Beitrag von superboss »

Ich spiel auch grad Zelda, da brauch ich momentan kein Me.
Aber zocken werd ich es sicherlich noch.
Benutzeravatar
Randall Flagg78
Beiträge: 2145
Registriert: 27.12.2012 13:15
Persönliche Nachricht:

Re: Mass Effect: Andromeda - Trailer stimmt auf den anstehenden Verkaufsstart ein

Beitrag von Randall Flagg78 »

yopparai hat geschrieben: 16.03.2017 19:08 Hmm... ich hab gerade irgendwie das gegenteilige Problem... Da gibt's noch so viele Titel die ich mir anschauen will, dass mir die Zeit fehlt.
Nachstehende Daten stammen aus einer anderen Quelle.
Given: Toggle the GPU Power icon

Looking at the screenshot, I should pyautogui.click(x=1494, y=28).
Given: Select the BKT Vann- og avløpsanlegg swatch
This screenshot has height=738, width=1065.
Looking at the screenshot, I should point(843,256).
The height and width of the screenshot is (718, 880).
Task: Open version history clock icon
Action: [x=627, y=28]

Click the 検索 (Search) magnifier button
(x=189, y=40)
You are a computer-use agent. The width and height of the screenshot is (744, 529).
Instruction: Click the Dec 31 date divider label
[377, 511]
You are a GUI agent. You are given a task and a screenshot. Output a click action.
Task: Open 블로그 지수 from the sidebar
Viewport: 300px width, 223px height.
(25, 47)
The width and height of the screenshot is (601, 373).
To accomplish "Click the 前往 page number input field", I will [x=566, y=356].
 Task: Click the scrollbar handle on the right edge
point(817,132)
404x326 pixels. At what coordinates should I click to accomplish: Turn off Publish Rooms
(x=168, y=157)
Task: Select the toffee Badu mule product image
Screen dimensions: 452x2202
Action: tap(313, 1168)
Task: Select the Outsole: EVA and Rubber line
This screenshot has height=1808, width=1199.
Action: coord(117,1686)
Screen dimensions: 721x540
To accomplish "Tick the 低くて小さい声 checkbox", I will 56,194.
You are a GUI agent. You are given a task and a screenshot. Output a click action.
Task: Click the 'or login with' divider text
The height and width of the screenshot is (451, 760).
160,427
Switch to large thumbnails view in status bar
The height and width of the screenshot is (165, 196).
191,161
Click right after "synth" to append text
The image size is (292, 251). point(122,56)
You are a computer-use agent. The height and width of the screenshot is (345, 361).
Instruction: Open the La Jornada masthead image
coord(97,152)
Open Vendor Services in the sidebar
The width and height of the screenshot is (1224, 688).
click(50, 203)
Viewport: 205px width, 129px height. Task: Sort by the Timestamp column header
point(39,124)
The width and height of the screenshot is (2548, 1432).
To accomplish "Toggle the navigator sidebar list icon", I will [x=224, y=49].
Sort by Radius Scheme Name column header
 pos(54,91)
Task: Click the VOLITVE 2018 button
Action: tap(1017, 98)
Nier Automata, Horizon, ein paar ältere Titel die ich billig im Sale geschossen hab wie Bloodborne, dann noch Zelda an dem ich gerade dransitze und bei Gravity Rush 2 und Resident Evil 7 VR war ich auch noch nicht ganz durch. Mir fällt immer häufiger auf, dass gar nicht die finanzielle Seite das Problem ist, sondern die Zeit...
Resident Evil wollte ich mir eigentlich auch holen, kann mich aber nicht dazu durchringen. Ich bin ein solcher Schiss Hase, was solche Spiele angeht.
Verstehe das selbst nicht. Mit solchen Filmen habe ich keinerlei Probleme und Gewalt schreckt mich auch nicht ab. Aber ich kann so etwas nicht spielen. Ein Outlast z.B. habe ich schon 5x angefangen, komme aber nicht weiter. Ich traue mich dann irgendwann nicht mehr vorwärts, dass ist mir alles zu aufregend.
Nier hätte ich Lust drauf, aber mangels PS4 wird das auch nichts. Hab mir schon überlegt, mir mal so eine Slim zu holen. Sony hat ja, in letzter Zeit, einige gute Sachen raus gebracht..Irgendwie habe ich, seit dem Witcher, nichts mehr gespielt, was mich wirklich vom Hocker gerissen hat.
Und den habe ich mittlerweile 2x komplett gespielt. Irgendwie denke ich manchmal, dass es an mir liegt und ich langsam die Lust verliere.
Aber so richtig glauben kann ich das nicht. Liegt an den Spielen, m.M.n.